Agent Sonya is the exhilarating account of one woman's life; a life that encompasses the rise and fall of communism itself, and altered the course of history.

***
This was a very accessible work of non-fiction. I found it very easy to read and I was quickly caught up in Ursula/Sonya's fascinating story. In fact, I eagerly read the whole book in three days as I was so gripped by the story.

The author did a great job in presenting her in her dual role as both spy and mother. From an early point I did wonder how she could perform both satisfactorily. Earlier in the book she says that she would like to have four children who were like Michael, who was her first child. At that specific point I was very puzzled by the incongruity of those two roles. However, in the latter part of the book, it becomes clear that it was her position as a mother that permitted her to hide behind that very domesticity.

She was a remarkable woman who was an effective, successful and high ranking Soviet spy over a period that spanned decades. I did not find her particularly likeable but I was fascinated by her and had to admire her determination to do what she believed was right.

Many people crossed her path over the years and, at times, I felt a little at a loss in remembering who was who. However, there are several photographs included in the book which allowed me to put a face to the names which aided this significantly.
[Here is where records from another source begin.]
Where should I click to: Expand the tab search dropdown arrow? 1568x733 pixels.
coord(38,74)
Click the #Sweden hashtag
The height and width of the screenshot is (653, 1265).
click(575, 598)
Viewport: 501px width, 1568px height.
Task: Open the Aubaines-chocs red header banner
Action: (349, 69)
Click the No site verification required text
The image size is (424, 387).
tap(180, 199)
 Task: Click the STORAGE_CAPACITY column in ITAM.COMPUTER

I think this is a book that benefits from being read in the physical format as being able to flick backwards and forwards to look at the photos and maps was extremely useful.

Mr Macintyre has clearly done extensive research for this book and he has presented these facts in a chronological and ordered way. It is intelligently written with skill and judgement and the author has ultimately presented readers with an excellent book which I highly recommend.

ISBN: 978 0241408506

Publisher: Penguin

About the Author:

Ben Macintyre is the multimillion-copy bestselling author of books including Agent Zigzag, Operation Mincemeat, A Spy Among Friends, SAS and The Spy and the Traitor. 

He is a columnist and Associate Editor at The Times, and has worked as the newspaper's correspondent in New York, Paris and Washington. He regularly presents BBC series based on his acclaimed books.